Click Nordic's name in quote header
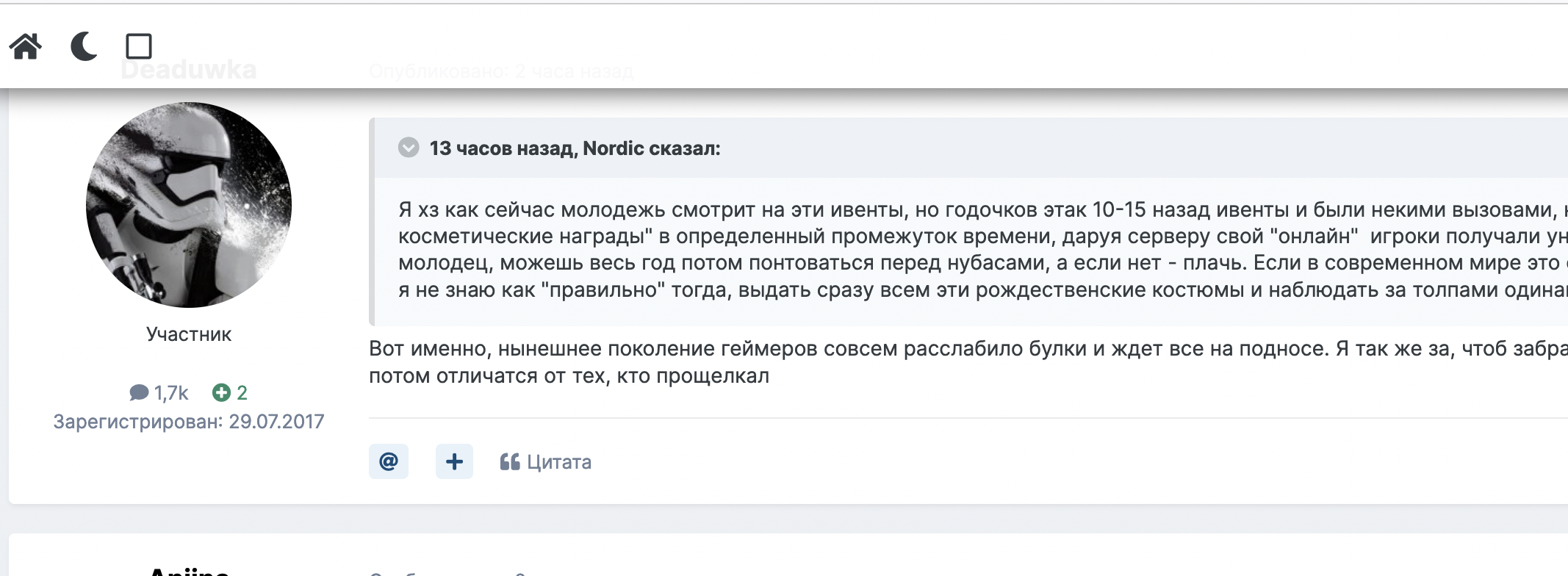 (614, 148)
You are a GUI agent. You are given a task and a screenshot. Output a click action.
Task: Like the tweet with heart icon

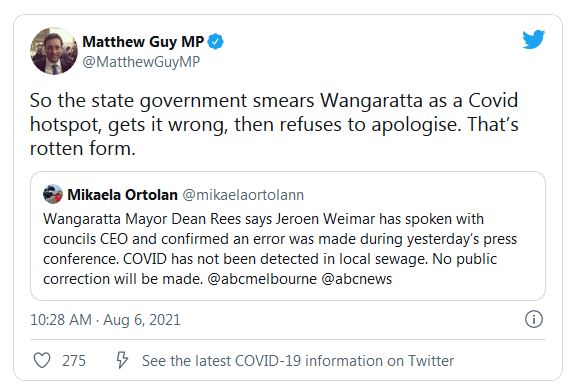tap(42, 360)
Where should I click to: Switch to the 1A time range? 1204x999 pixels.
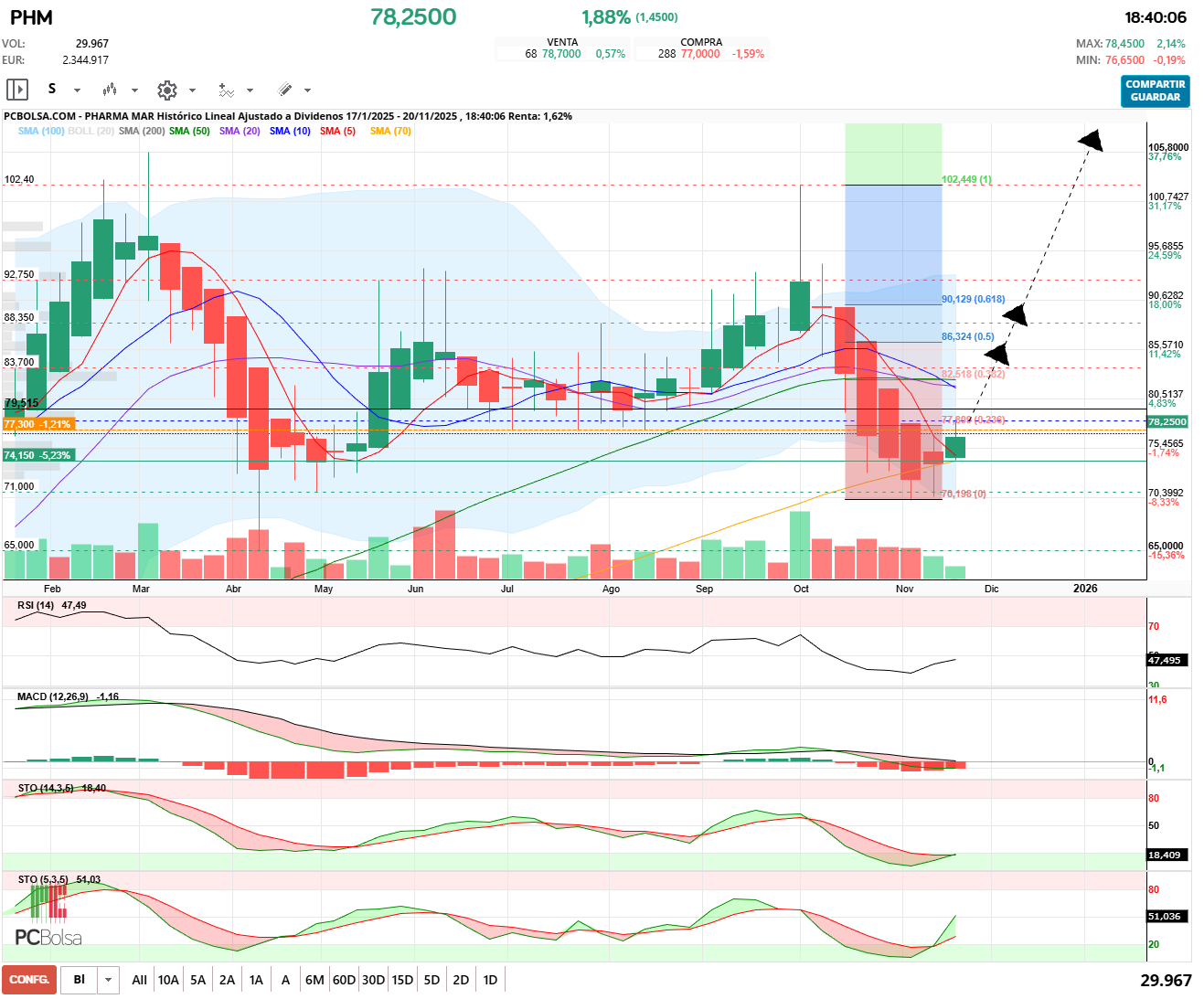pos(256,980)
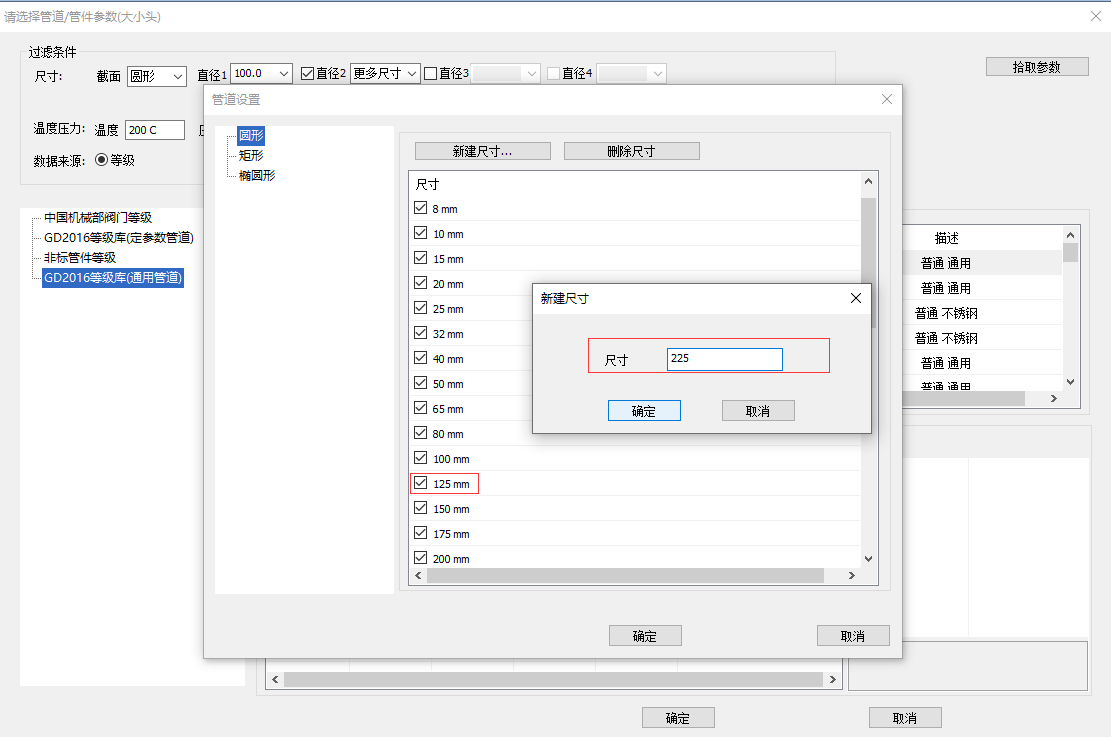This screenshot has height=737, width=1111.
Task: Select 矩形 in the shape tree
Action: coord(251,155)
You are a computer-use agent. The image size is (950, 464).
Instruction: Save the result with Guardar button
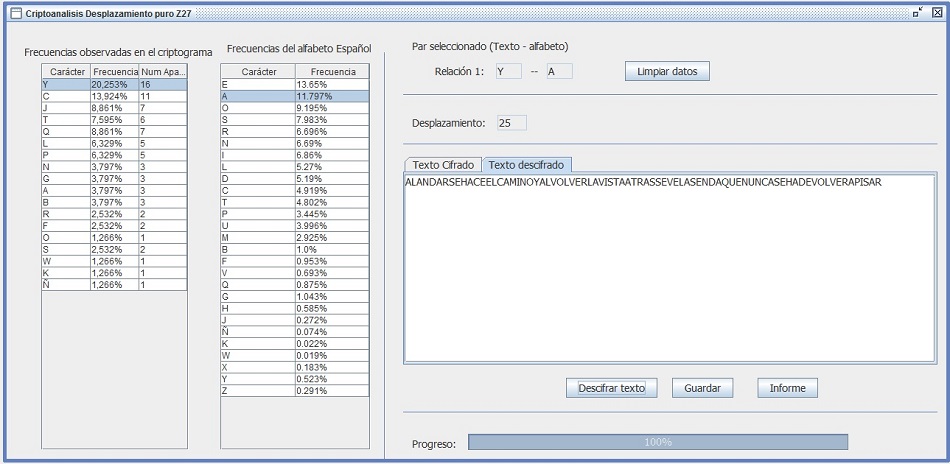tap(702, 388)
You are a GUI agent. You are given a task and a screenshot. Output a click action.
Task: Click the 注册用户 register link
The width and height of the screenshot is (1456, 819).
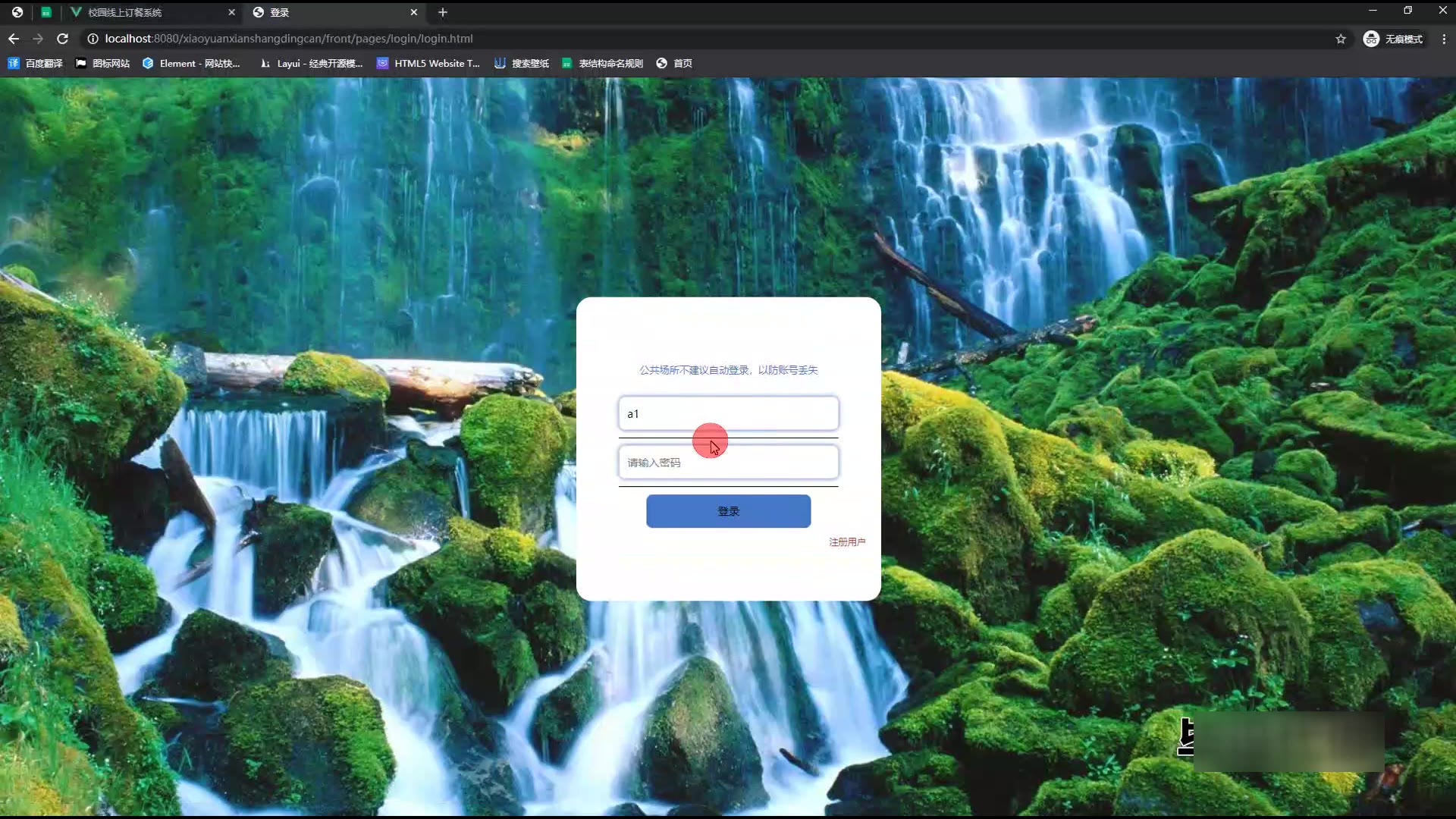click(x=846, y=542)
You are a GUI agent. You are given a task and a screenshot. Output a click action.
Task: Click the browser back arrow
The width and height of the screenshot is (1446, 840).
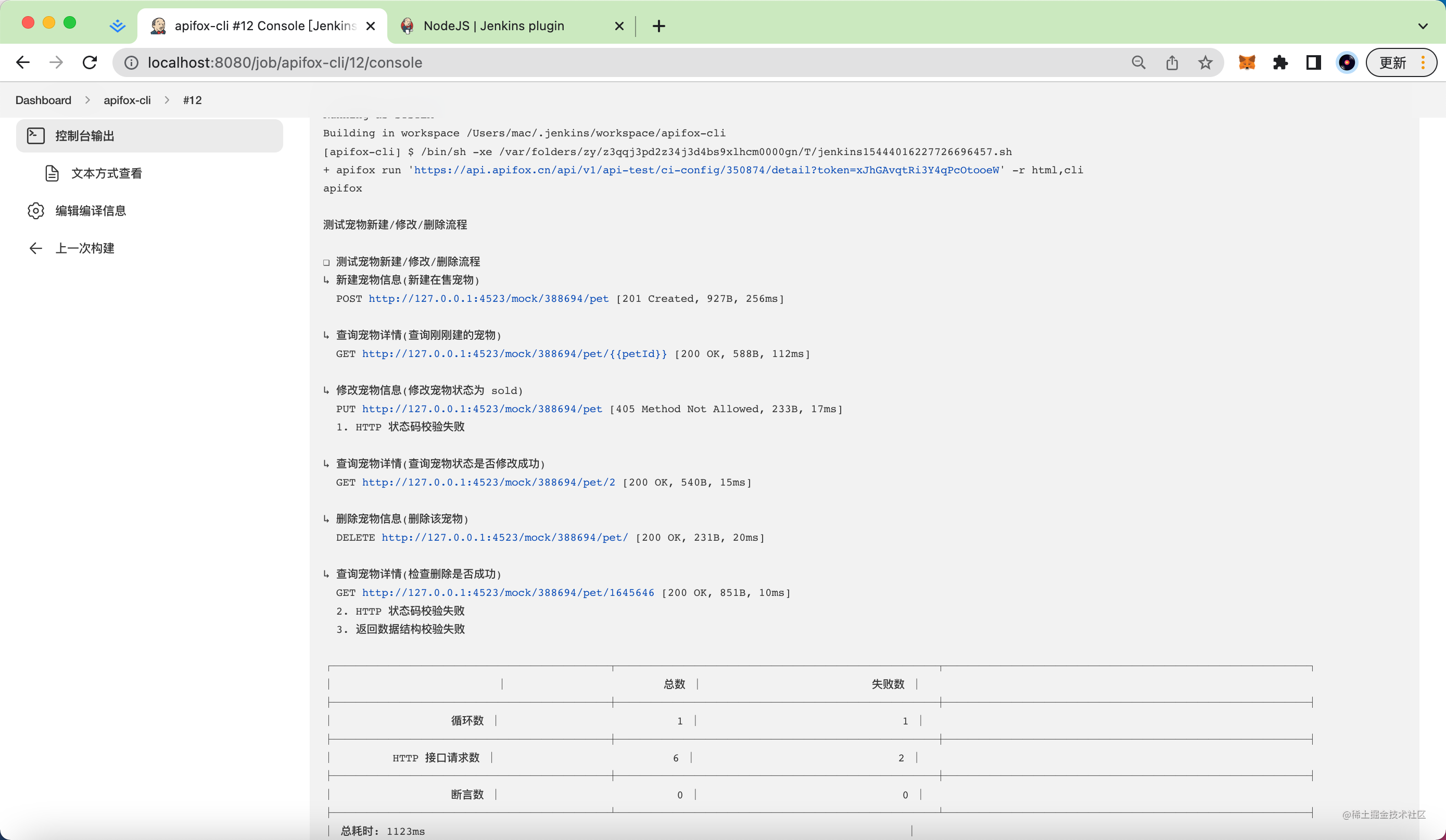click(23, 62)
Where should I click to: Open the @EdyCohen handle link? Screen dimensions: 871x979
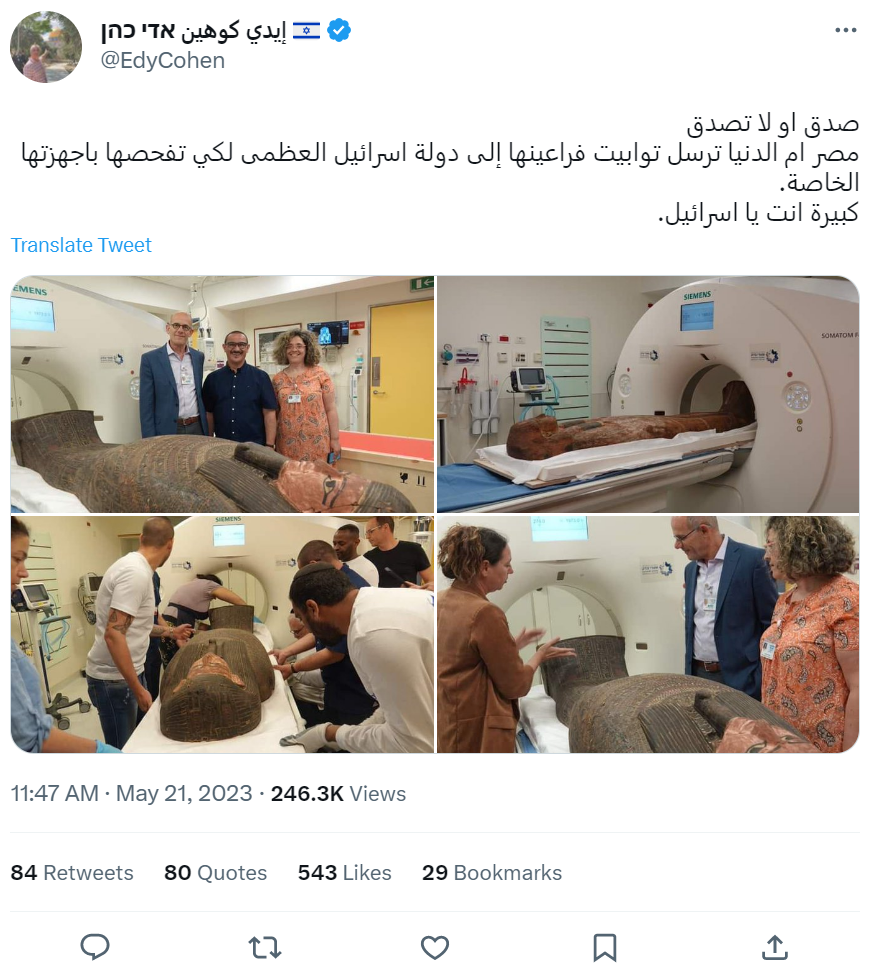(162, 60)
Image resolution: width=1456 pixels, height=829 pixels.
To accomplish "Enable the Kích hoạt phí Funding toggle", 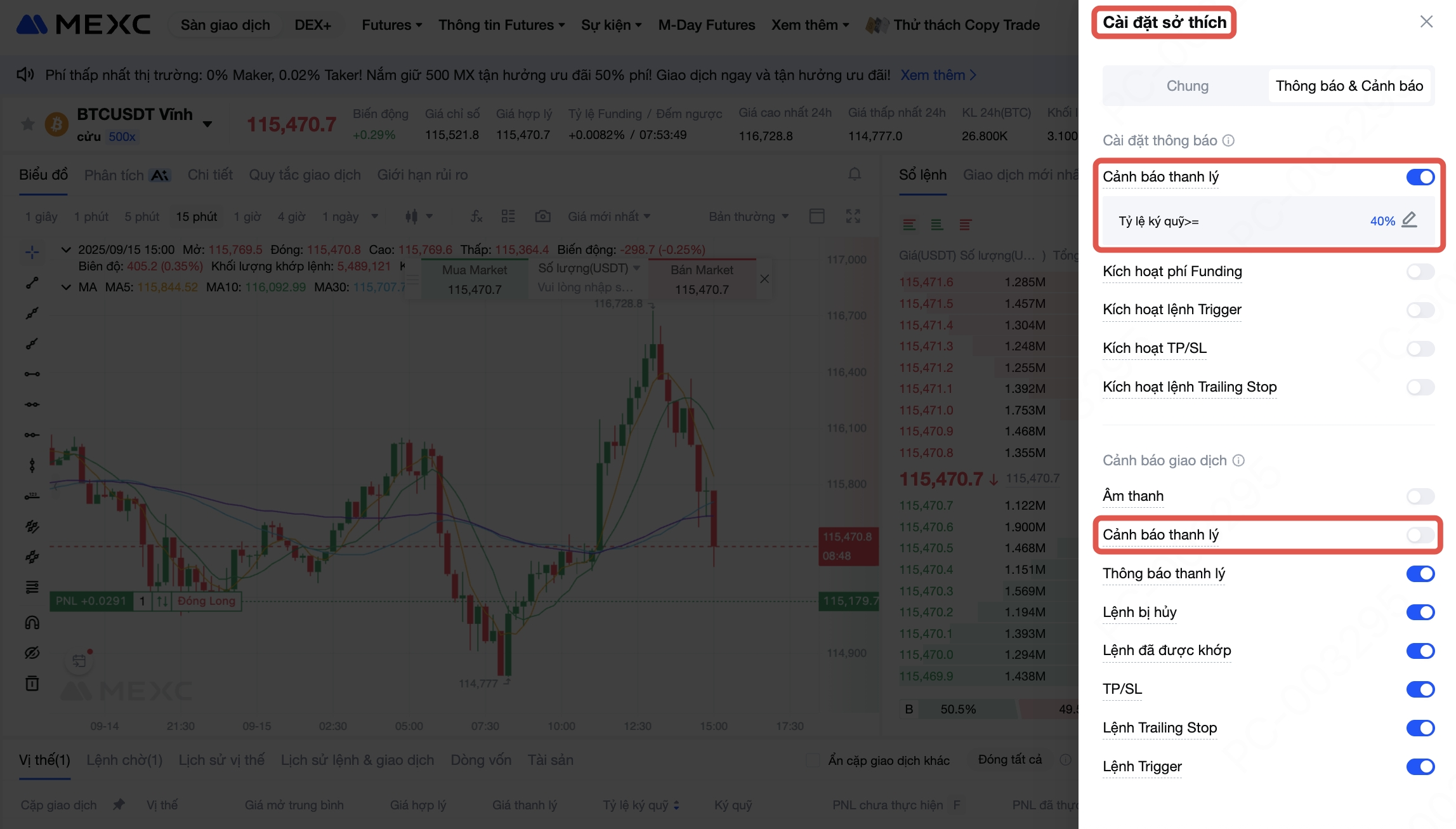I will coord(1420,272).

# # # #

[TASK DETAILS]
Copy the data above word for word, starting at the line that contains "You are a computer-use" and ending at the line that contains "click(23, 62)", with both of those lines included. Leave the pictures out of your copy.

[WORKED ANSWER]
You are a computer-use agent. The image size is (950, 464).
Instruction: Save the result with Guardar button
tap(702, 388)
You are a GUI agent. You are given a task and a screenshot. Output a click action.
Task: Click the 注册用户 register link
The width and height of the screenshot is (1456, 819).
click(x=846, y=542)
You are a GUI agent. You are given a task and a screenshot. Output a click action.
Task: Click the browser back arrow
The width and height of the screenshot is (1446, 840).
click(23, 62)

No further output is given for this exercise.